Hit or Sh**: ABC’s BLOOD & OIL
In this Crossfader series, our intricate and complex rating system will tell you definitively whether new television pilots are worth your valuable time. We call it: HIT OR SH**.
Aside from being two things that you may find caked on my face regularly, BLOOD & OIL is one of ABC’s new primetime soap operas centering on the real-life oil boom occurring in North Dakota’s Bakken formation. Propelled by Don Johnson’s television revival, the show functions much in the same vein as CBS’s DALLAS, following the antics of a wealthy oil baron family and the peons who wish to gain their favor. Any consumer of television familiar with other cash crop or commodity dramas like CANE can predict that BLOOD & OIL focuses less on crude oil itself and more on the fight for power and influence that stems from it. The seeds of an actually engaging series are definitely present, but sadly the show does little to cultivate relationships or flesh out its characters.

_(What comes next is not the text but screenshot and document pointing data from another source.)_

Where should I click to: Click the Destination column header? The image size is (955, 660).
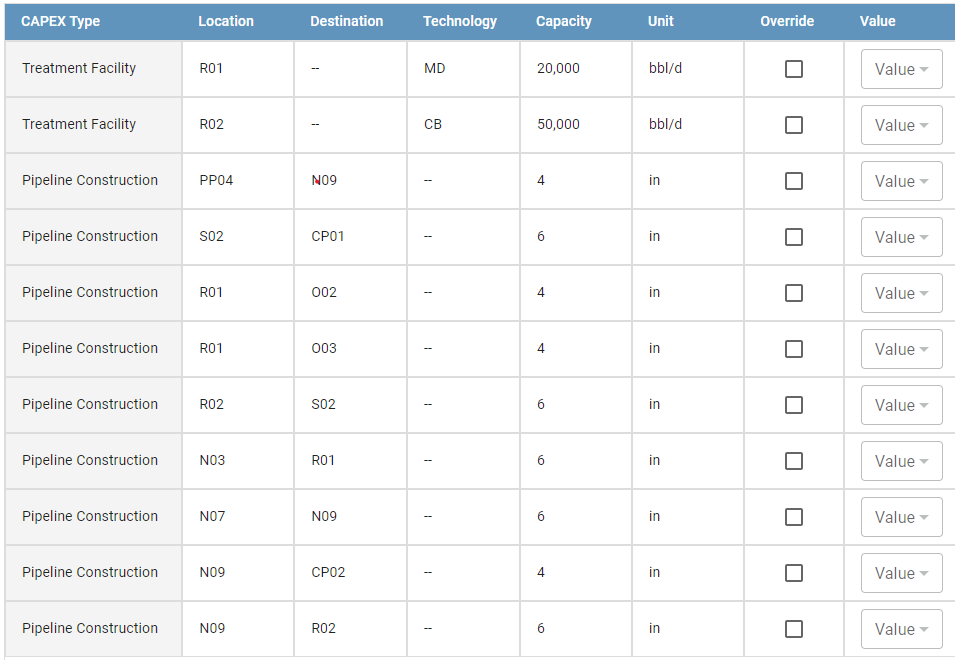(347, 21)

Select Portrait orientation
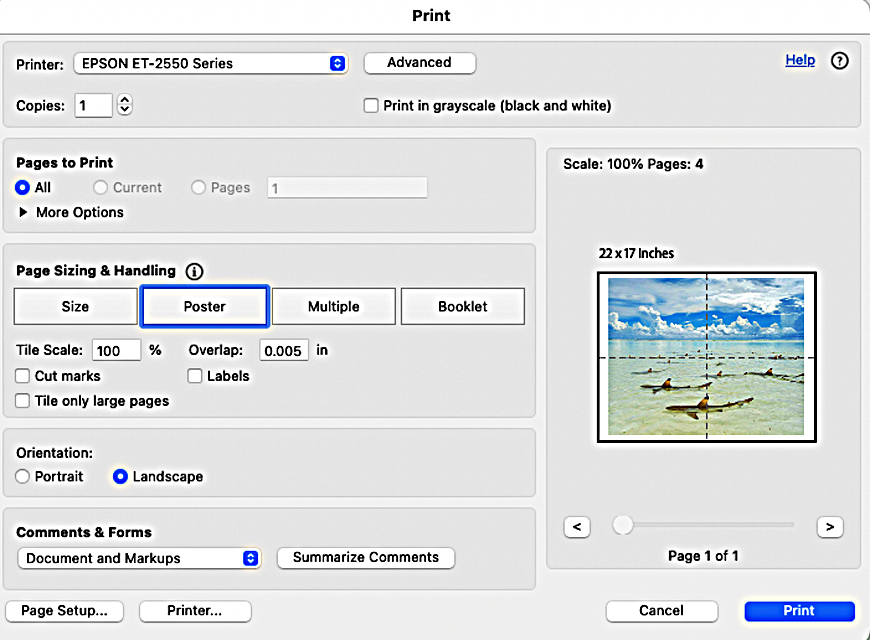(x=23, y=477)
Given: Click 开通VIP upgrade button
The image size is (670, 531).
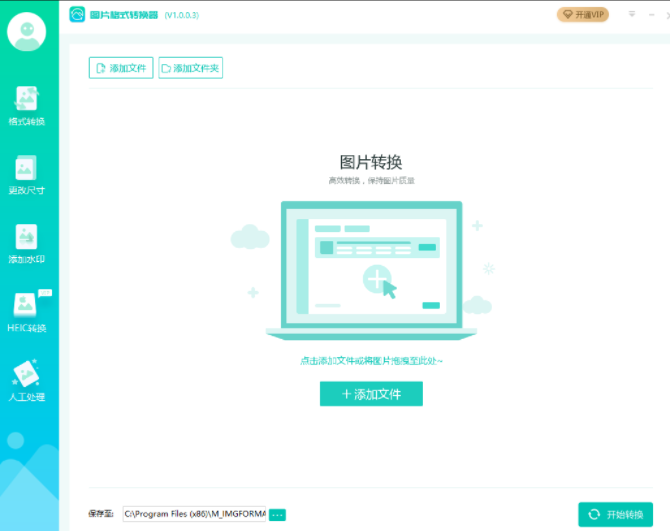Looking at the screenshot, I should (x=582, y=15).
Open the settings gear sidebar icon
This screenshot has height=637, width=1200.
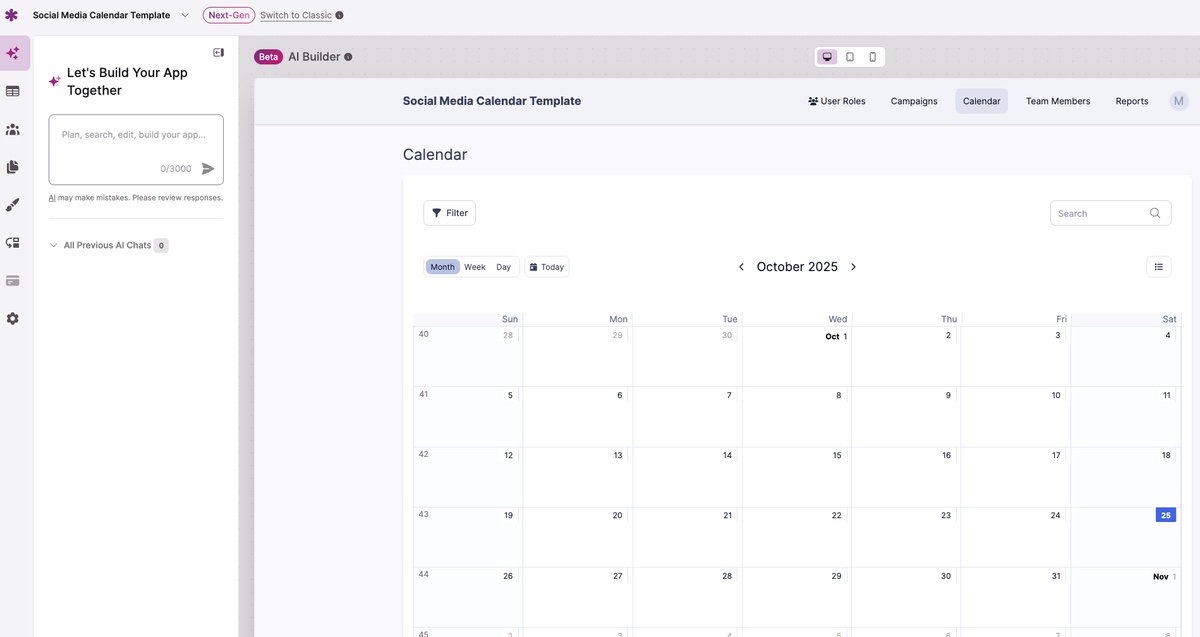pos(13,318)
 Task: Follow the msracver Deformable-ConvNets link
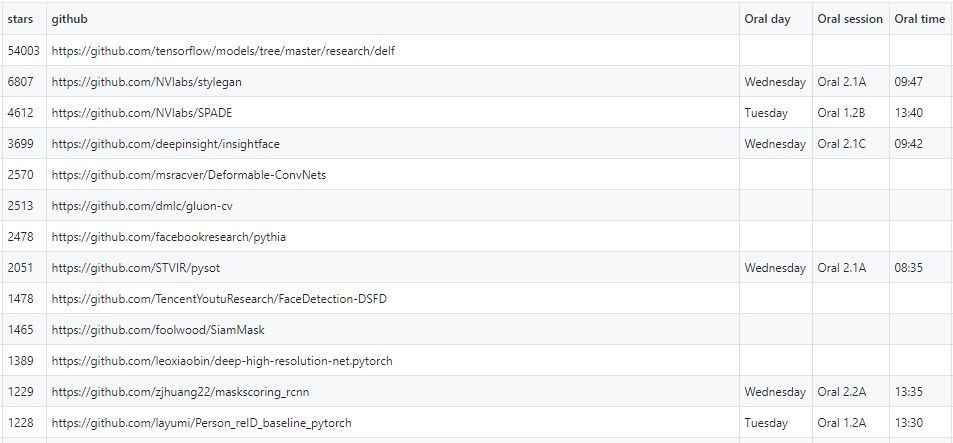(x=189, y=175)
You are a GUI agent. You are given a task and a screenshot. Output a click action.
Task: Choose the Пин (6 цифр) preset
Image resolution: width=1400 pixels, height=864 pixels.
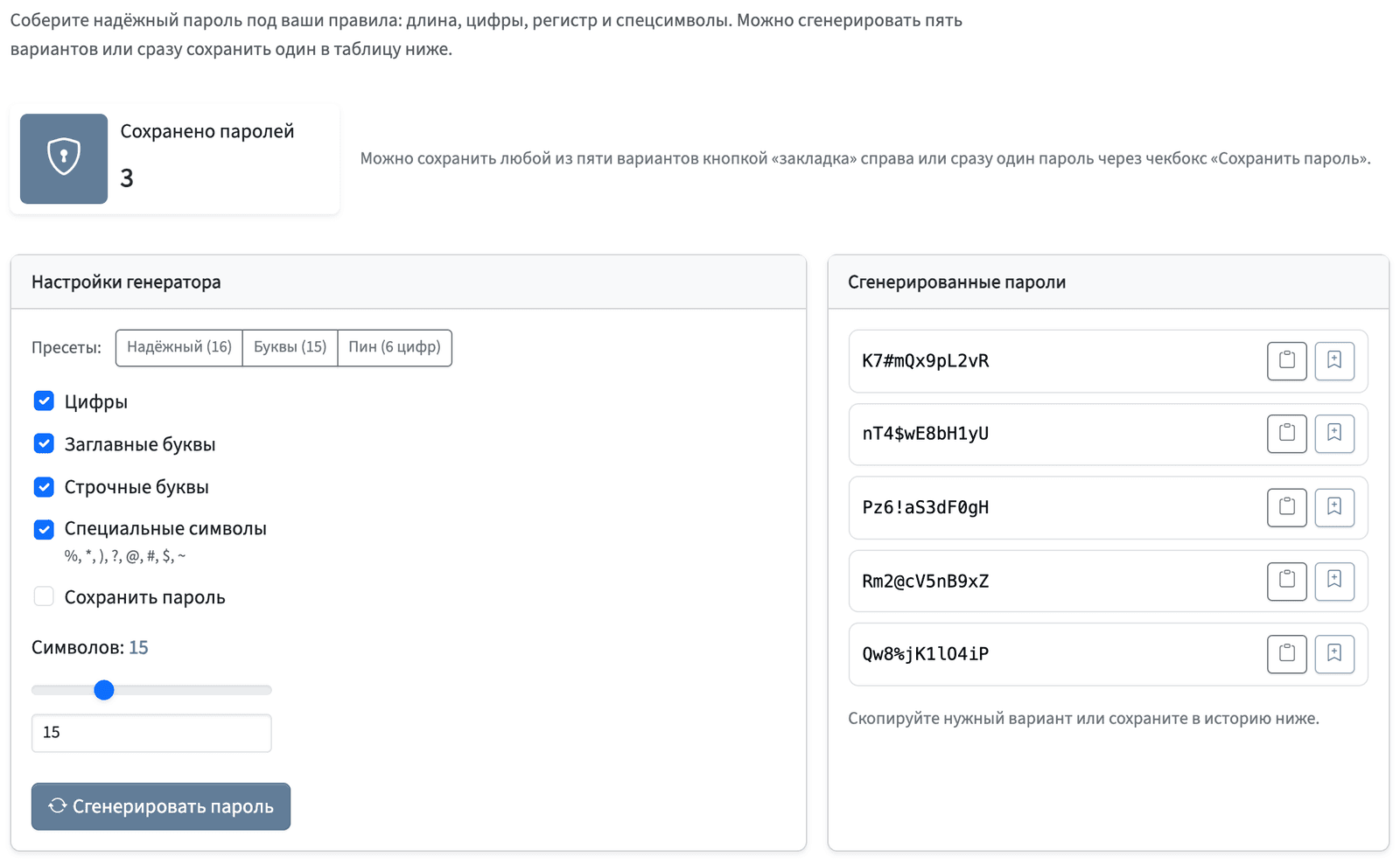[395, 347]
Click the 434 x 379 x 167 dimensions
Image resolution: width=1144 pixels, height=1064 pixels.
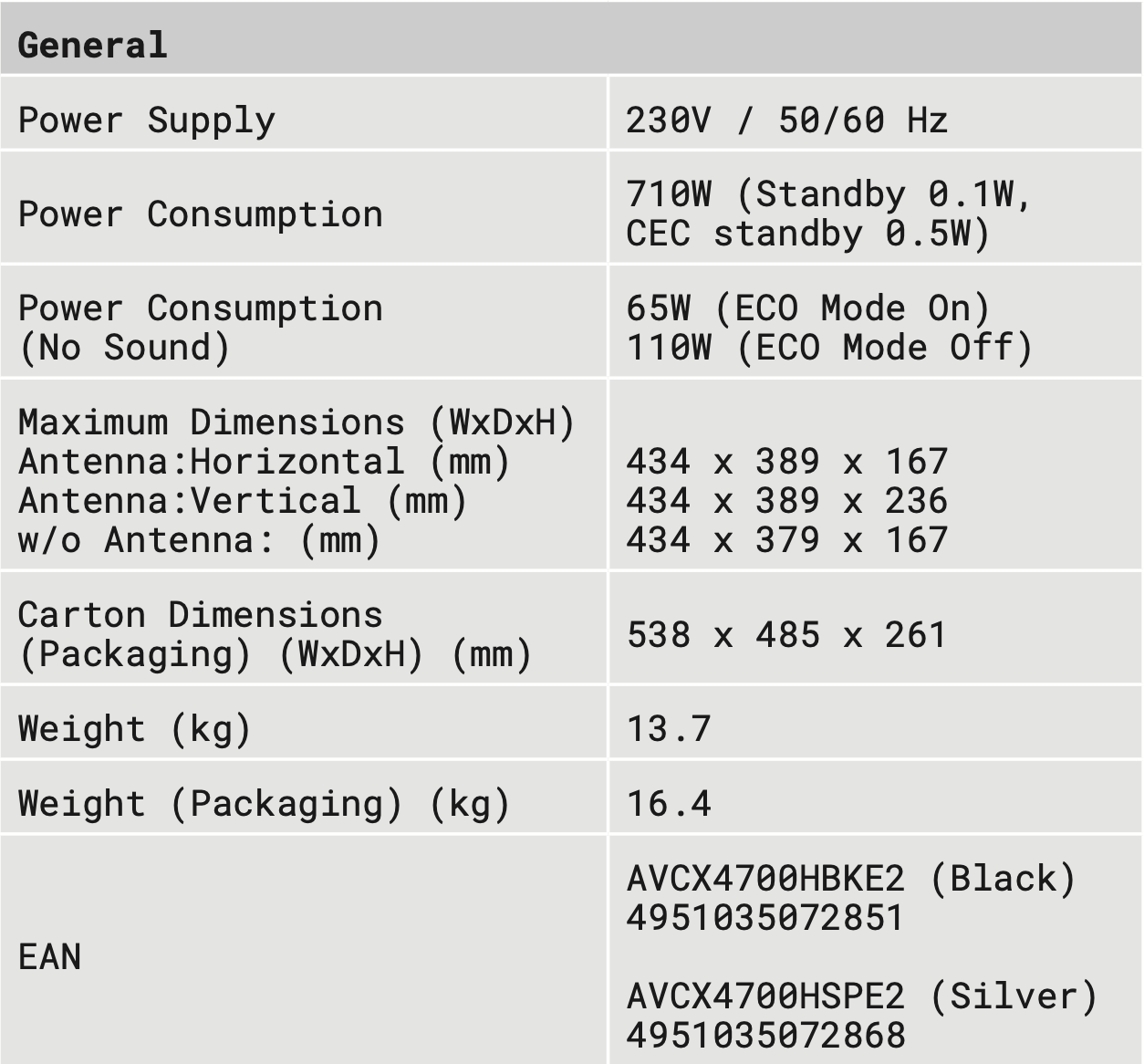tap(786, 540)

We begin with the charismatic, quick-on-his-feet Billy LeFever (Chace Crawford) and his ever-vigilant wife Cody (Rebecca Rittenhouse) as the two seek to break from their proletariat chains and establish a laundromat in order to get a couple bucks from the influx of hungry oil workers flocking to the Dakotas. Within the first minute their plans are spoiled by a car crash, which ruins their washing machines. Here, the show lazily jams in why we should care about the couple. A goodbye party scene with family and friends is seen through flashback as Billy cheerfully tells many investors that they won’t be let down. This raises the stakes, but only in a hasty, surface-level kind of way. Heartstrings are even more desperately grabbed at when the couple reveals that they have a child on the way.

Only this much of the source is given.